Given that excellent environmental surveillance was what detected the circulation, Nader Dajani, the club’s Rotary Foundation committee chair and fellow Rotarians approached the Ministry of Health in the Palestinian Authority to discuss how to best supplement the needs. Within three hours, the club’s members had decided what to do. Together they would purchase the equipment needed in order to step up even further the surveillance activities. At a ceremony late last month, the Ramallah Rotarians handed over to the health authorities the equipment used for collecting, transporting and testing stools for the presence of polio.

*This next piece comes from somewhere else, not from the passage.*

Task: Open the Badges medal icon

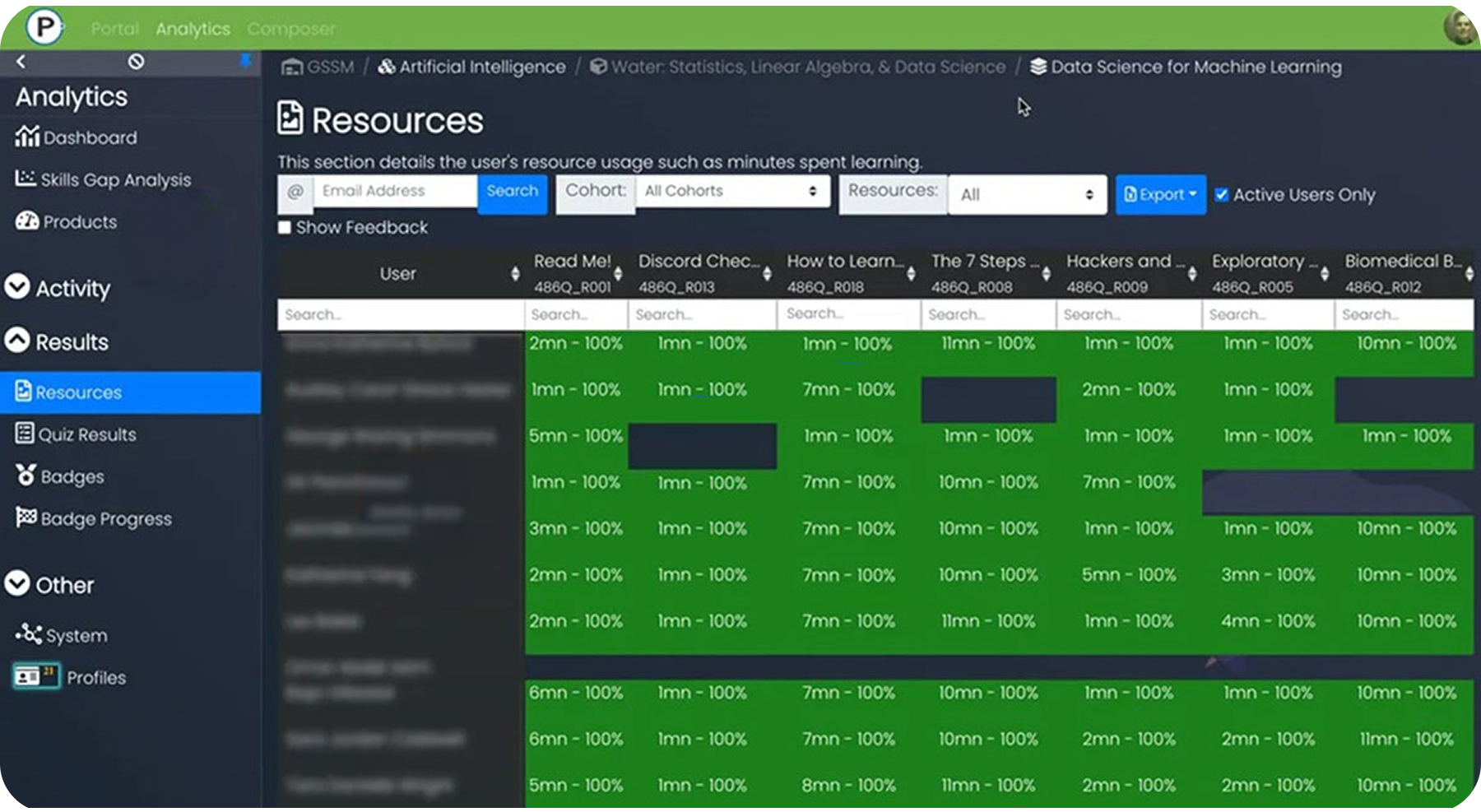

Like many countries which have already eradicated the disease, Israel uses the inactivated polio vaccine (IPV) in their routine immunization schedule. A person vaccinated with IPV will be safe from polio, but will still be able to pass on the virus to others. It’s a testament to the strength of their routine immunization services that no one has been paralyzed so far; however, the longer the virus is allowed to circulate, the higher the chances that eventually it will find susceptible individuals, either within Israel or beyond.
That is why the mass immunization campaigns with oral polio vaccine (OPV) launched in August in Israel are so critical. OPV has a unique ability to interrupt person-to-person spread of the virus and if fully implemented, these campaigns will help rapidly interrupt the current circulation of the poliovirus.